I was out on the GSL by Saltair last weekend and I picked up over 200 shells, not to mention all the other garbage.... Filthy Pigs have some respect!


----------



## Riverrat77 (Sep 7, 2007)

mccune_70 said:


> I was out on the GSL by Saltair last weekend and I picked up over 200 shells, not to mention all the other garbage.... Filthy Pigs have *NO* respect!


Fixed it for you.... :wink: Yeah, it gets kinda ridiculous out there. I just throw all my empties in my ice sled I hunt out of.... you can just tip the thing into a dumpster or your garbage can when you get home and it leaves your spot clean. The dikes at Farmington are pretty bad too. My daughter always manages to find a plastic bag somewhere and comes out with a full load when we leave.


----------



## InvaderZim (Sep 7, 2007)

I know fer **** shure somea’ you fellas is scout leaders.

Instead of doing churchy crap, why don’t ya load up the scouts and head on down to one of the WMA's.

I know if I was a scout leader (fat chance of course) I'd have them kids pickin up trash, watching musicals, hittin the cough syrup, and helping old ladies across the street!

Just an observation into Utah scouting is all.... :wink:


----------



## utahgolf (Sep 8, 2007)

well I don't understand people. one of the main reasons I pick up my empties isn't just for litter, its also to help conceal where I hunt, if someone stumbles into an area and see's all those empties than they know that place probably shoots well during certain parts of the year. litter and not advertising a shoot are the two reasons for me...people are can be idiots about advertising an area with empties, especially during an ice hunt!!!


----------



## stablebuck (Nov 22, 2007)

do game wardens not work in this state??? Can't they ride a quad along the dike and cite the closest person to a trail of empty shells? Cause honestly...even if it isn't yours you should still pick it up...
Kind of a cheap way to make your citation quota for the month, but so is that a-hole cop sitting on the other side of the steep @$$ bridge on 200N in Kaysville :x


----------



## wyogoob (Sep 7, 2007)

InvaderZim said:


> I know fer **** shure somea' you fellas is scout leaders.
> 
> Instead of doing churchy crap, why don't ya load up the scouts and head on down to one of the WMA's.
> 
> ...


.............hittin the cough syrup........ -Ov-


----------



## InvaderZim (Sep 7, 2007)

A pedophilia joke made in bad taste! Or to put a fine point on a subject that’s always vexed me. But that’s another post entirely. 

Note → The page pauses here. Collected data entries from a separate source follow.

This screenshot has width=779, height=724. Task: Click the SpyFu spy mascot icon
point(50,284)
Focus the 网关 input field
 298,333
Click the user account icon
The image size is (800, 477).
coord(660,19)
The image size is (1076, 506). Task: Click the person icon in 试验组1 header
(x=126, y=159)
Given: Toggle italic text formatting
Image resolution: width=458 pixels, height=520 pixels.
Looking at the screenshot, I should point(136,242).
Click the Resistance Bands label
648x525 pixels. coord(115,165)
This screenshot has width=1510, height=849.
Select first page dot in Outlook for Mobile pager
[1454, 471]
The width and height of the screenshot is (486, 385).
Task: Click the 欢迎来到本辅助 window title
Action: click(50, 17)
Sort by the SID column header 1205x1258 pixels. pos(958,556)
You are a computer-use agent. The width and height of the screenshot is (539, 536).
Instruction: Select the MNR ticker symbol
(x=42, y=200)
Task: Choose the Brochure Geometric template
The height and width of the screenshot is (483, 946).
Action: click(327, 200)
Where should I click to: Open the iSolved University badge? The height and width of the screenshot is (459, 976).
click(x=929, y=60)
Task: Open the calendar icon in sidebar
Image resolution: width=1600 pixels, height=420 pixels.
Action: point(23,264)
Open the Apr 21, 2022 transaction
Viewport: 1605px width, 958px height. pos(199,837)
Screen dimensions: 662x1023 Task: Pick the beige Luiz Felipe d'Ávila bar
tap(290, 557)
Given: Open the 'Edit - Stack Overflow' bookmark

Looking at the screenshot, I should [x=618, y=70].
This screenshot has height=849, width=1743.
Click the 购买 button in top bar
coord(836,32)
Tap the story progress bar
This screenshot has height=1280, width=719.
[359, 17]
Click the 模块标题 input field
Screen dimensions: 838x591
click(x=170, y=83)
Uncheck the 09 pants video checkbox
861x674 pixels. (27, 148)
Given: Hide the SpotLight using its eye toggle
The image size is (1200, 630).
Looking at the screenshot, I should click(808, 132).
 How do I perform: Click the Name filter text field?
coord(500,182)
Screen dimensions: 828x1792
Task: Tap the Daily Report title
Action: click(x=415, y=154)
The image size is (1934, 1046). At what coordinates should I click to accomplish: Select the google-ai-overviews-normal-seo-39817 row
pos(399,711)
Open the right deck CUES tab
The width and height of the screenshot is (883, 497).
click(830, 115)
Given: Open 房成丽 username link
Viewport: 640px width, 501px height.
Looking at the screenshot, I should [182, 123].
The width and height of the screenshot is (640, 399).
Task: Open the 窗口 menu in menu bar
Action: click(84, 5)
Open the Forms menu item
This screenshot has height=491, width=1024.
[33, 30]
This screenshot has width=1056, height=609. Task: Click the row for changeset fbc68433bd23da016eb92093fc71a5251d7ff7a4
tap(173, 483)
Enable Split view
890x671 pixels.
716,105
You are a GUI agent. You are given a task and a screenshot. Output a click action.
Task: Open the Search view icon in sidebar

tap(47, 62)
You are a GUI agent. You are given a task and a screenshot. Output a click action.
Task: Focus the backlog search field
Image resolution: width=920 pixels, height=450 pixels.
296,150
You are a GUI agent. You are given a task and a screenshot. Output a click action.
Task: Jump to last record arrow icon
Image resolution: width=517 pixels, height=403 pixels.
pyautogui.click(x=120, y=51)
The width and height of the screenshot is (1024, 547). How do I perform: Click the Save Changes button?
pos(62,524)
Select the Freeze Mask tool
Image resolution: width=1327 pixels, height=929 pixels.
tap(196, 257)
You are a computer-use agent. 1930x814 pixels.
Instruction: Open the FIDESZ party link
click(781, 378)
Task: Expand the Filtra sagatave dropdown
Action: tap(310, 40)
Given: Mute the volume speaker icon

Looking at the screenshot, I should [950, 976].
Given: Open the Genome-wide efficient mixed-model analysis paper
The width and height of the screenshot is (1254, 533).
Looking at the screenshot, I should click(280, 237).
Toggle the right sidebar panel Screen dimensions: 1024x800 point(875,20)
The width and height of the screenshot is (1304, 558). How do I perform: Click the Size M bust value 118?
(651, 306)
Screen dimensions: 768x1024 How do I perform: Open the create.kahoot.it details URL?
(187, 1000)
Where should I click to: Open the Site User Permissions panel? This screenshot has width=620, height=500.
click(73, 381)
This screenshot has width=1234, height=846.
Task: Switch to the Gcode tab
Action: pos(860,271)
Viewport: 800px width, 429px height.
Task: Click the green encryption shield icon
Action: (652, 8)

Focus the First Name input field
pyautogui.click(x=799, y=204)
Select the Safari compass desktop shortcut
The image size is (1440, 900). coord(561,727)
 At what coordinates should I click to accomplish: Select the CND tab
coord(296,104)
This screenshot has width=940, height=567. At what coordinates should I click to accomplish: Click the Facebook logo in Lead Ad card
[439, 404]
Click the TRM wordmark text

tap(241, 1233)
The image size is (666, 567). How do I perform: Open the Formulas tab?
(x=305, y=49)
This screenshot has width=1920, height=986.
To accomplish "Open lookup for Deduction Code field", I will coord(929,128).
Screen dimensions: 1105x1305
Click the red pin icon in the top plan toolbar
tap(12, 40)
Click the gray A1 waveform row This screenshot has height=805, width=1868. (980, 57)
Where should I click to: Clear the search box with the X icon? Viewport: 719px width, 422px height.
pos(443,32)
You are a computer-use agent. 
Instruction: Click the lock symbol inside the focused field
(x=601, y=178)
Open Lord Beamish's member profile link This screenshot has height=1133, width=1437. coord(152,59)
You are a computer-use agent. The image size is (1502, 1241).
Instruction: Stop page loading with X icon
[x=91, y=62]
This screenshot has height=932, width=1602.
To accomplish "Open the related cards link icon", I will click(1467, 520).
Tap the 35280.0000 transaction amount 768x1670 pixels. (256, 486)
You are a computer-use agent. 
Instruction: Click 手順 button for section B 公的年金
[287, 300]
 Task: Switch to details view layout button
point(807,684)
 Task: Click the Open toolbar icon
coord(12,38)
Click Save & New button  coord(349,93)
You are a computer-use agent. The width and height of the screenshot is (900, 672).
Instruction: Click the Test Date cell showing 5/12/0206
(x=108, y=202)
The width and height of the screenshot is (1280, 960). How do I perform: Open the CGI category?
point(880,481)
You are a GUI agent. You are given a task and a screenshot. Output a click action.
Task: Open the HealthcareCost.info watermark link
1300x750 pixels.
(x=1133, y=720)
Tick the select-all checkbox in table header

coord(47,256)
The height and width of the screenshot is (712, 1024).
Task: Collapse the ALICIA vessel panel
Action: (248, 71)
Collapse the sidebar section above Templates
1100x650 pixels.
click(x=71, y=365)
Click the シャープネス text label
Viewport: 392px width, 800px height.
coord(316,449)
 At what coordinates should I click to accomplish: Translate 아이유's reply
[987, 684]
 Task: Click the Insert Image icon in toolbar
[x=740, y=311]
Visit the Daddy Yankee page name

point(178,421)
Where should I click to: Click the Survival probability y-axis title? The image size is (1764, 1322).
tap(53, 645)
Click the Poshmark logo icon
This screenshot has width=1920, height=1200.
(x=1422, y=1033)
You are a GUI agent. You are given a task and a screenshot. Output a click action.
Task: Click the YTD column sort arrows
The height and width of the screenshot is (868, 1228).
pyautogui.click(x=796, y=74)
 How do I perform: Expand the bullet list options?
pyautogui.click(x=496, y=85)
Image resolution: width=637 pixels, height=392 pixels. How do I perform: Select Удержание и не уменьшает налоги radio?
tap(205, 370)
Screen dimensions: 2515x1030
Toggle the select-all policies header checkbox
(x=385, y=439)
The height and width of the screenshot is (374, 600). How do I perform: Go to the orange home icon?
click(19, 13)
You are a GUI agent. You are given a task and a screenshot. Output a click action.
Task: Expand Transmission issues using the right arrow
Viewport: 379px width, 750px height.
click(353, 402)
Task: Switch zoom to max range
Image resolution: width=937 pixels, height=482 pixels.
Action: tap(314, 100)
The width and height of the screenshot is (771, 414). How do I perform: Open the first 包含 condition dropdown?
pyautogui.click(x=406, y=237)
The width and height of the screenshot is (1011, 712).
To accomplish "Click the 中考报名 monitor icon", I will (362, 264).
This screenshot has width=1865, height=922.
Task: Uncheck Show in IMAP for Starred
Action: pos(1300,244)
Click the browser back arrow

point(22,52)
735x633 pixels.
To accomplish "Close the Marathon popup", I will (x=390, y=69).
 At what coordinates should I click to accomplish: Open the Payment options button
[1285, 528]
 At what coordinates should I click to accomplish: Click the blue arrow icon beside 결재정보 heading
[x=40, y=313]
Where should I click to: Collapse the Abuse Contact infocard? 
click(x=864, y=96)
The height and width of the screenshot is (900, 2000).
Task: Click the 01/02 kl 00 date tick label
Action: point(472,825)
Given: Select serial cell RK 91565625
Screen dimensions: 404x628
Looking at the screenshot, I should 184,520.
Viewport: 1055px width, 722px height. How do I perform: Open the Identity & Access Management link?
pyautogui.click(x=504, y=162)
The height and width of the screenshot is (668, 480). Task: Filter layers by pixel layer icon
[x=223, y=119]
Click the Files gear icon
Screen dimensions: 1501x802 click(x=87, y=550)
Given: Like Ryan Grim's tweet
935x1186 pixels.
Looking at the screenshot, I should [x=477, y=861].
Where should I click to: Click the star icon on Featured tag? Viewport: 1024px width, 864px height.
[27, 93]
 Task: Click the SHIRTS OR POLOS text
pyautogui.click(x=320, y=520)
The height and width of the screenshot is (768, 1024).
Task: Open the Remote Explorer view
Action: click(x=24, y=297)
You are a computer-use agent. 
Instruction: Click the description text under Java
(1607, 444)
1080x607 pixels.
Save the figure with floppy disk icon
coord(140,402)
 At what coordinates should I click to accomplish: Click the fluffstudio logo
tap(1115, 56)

My sense of humor is…weird.

8)


----------



## proutdoors (Sep 24, 2007)

stablebuck said:


> do game wardens not work in this state??? Can't they ride a quad along the dike and cite the closest person to a trail of empty shells? Cause honestly...even if it isn't yours you should still pick it up...
> Kind of a cheap way to make your citation quota for the month, but so is that a-hole cop sitting on the other side of the steep @$$ bridge on 200N in Kaysville :x


That would be a waste of resources, as EVERY citation given out in such a manner would be dismissed.

Maybe this could be a dedicated hunter project, or a great way for a special interest group, such as DU, to get some good publicity and some interaction with sportsmen of all ages to get together for a common cause.


----------



## Mojo1 (Sep 8, 2007)

I know a couple of years ago, some of my co-workers from Hill went down to FB on a clean- up day, they said they walked a lot, picked up enough hulls to fill a truck bed! I know on the nesting project I probally picked up close a bucket of them.


----------



## Fowlmouth (Oct 4, 2008)

This is another reason why there should be a 10 shell limit if you hunt (pass shoot :roll: ) on a dike.


----------



## Riverrat77 (Sep 7, 2007)

Fowlmouth said:


> This is another reason why there should be a 10 shell limit if you hunt (pass shoot :roll: ) on a dike.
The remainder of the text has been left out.